> _Available data_
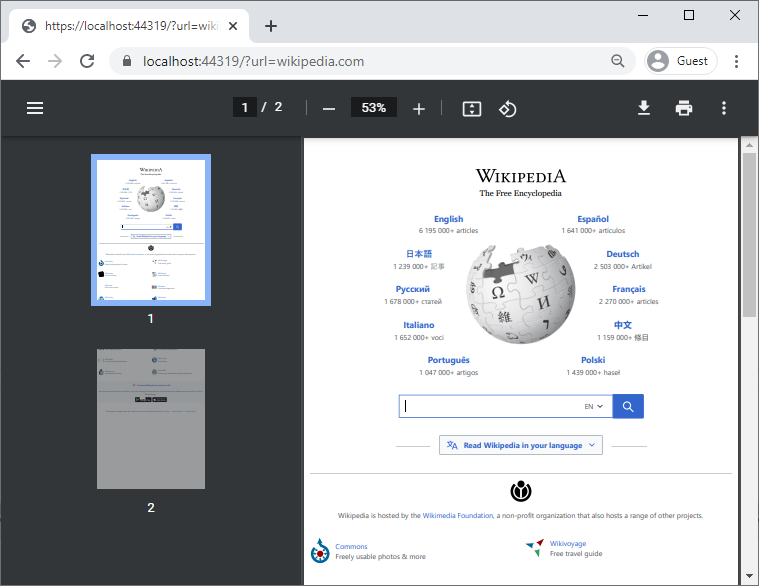
Task: Go back to the previous page
Action: (x=23, y=61)
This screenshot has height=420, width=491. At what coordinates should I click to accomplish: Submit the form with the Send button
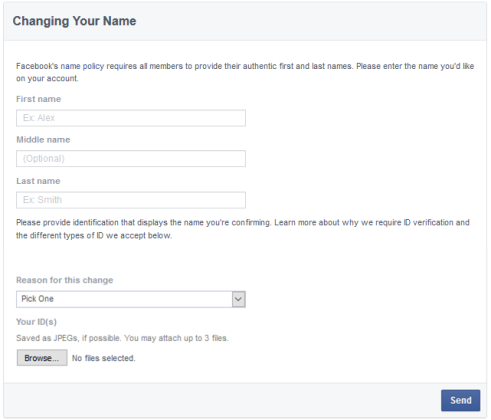coord(460,400)
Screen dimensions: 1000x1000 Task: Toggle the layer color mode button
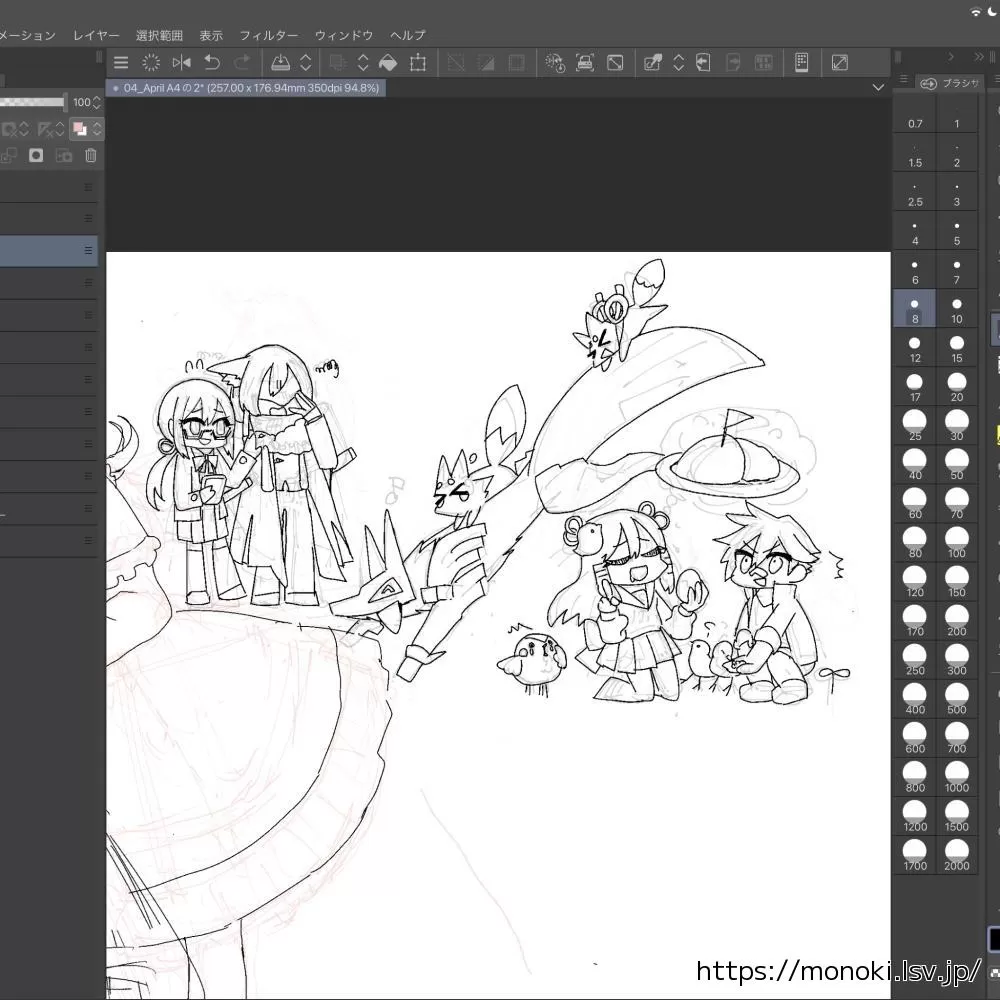pyautogui.click(x=80, y=129)
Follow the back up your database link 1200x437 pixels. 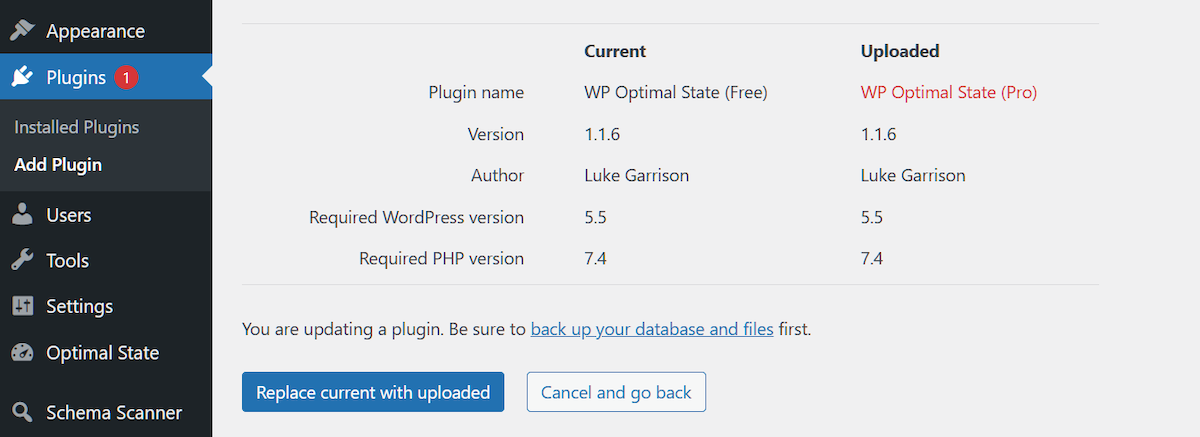pos(652,328)
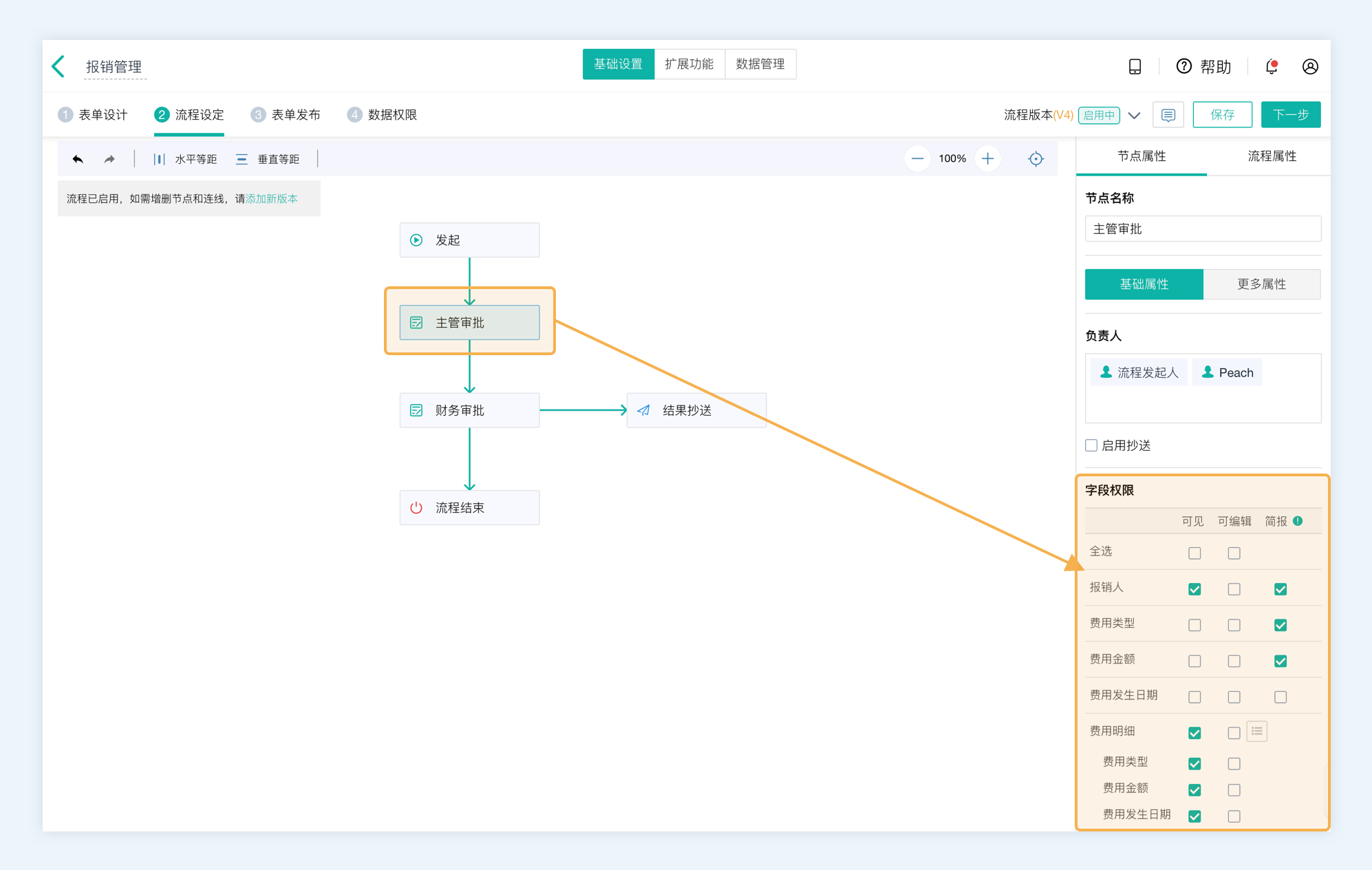The image size is (1372, 870).
Task: Click the 下一步 button
Action: (1290, 115)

> _Stated exercise_
How many lines of the records contain the string "Task"? Reply with the number only.

> _Solution below_
3